John Maker, Historian - Canadian War Museum (Ottawa, Canada) :

''Billy Bishop, first and foremost, he was a very charming individual, charismatic. In his earlier life, charismatic with women and then, as he moved into the forces, very charismatic with his superior officers, and then in later life as well with the public. He became a propaganda figure, travelled across country, trying to increase recruitment. And even into the Second World War, he is very charismatic with the press.

Firstly the most important aspect, it’s his marksmanship. He was an excellent marksman. He grew up hunting and shooting and he took these skills with him into the air. He transferred them very successfully. He had very keen eyesight. Some say more keen than many of the other aviators that were in the sky. So he can spot planes from very vast distances. Also he was adventurous and daring, exceptionally brave.
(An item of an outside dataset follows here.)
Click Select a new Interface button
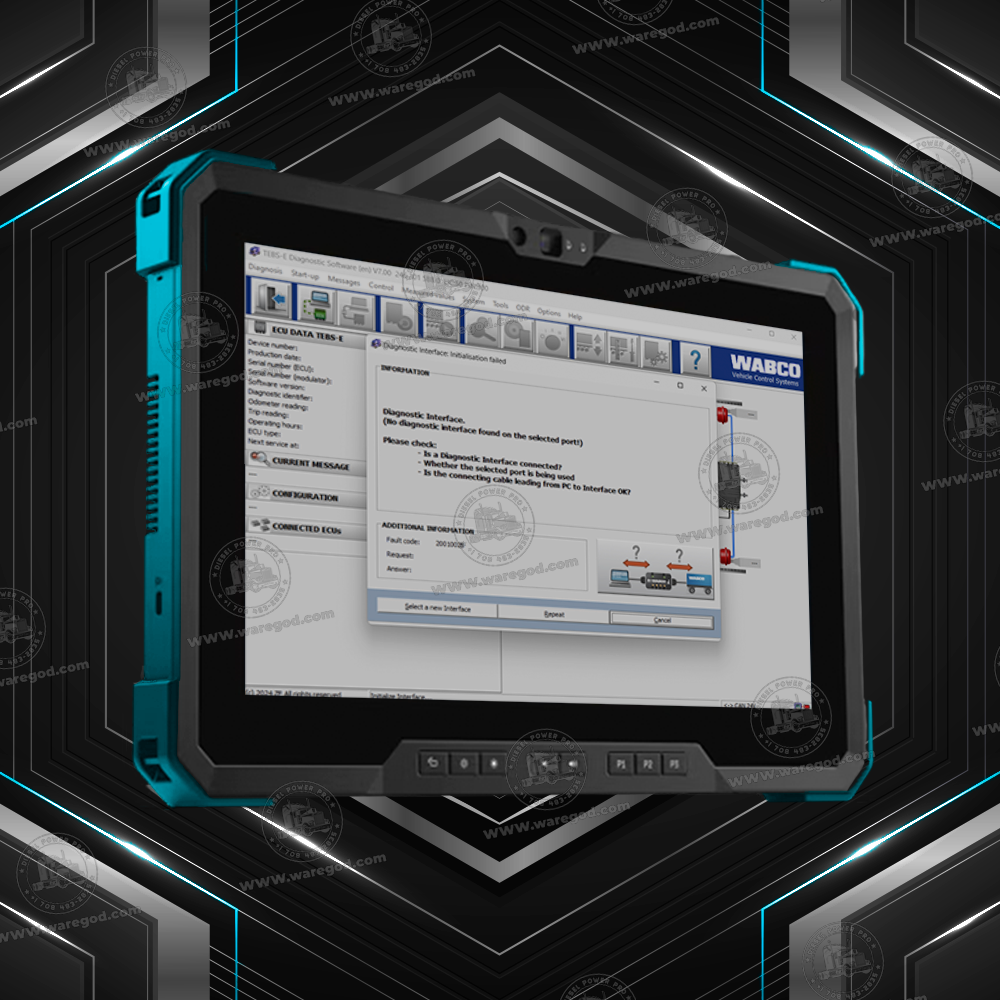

He was driven to succeed and driven to compete with the highest scoring aces in the British Empire especially.

His flying and fighting style changed throughout the war. He was always exceptionally aggressive, which help to account for his high number of victories. So early on in his flying career, he would go as hard as he could at the enemy, but he very shortly found out that he was returning home with many bullet holes riddled in his planes and he realized that he could not keep up that pace of activity for very much longer. Later in his career he would try and outwit the enemy. Quite often, he would use what he called the hawk technique, which was that he would fly high in the sky and he would swoop down underneath his opponent from behind and then shoot at him from underneath and try and kill the pilot from below.

Billy Bishop was exceptionally famous. When he won the Victoria Cross, which is the Empire’s highest award for gallantry, this was published in the London paper and his name came out. It was revealed that he had achieved dozens of victories and so he instantly became a star.

So he was exceptionally famous in Canada, probably the most famous Canadian beside maybe the Prime Minister. It was also the case in Great Britain as well. He was famous Empire wide.

He maintains a very important place in Canadian military history. Billy Bishop, for most Canadians, is a Canadian icon, especially in English Canada.''

Air Marshal William Avery "Billy" Bishop died in his sleep at the age of 62, in 1956.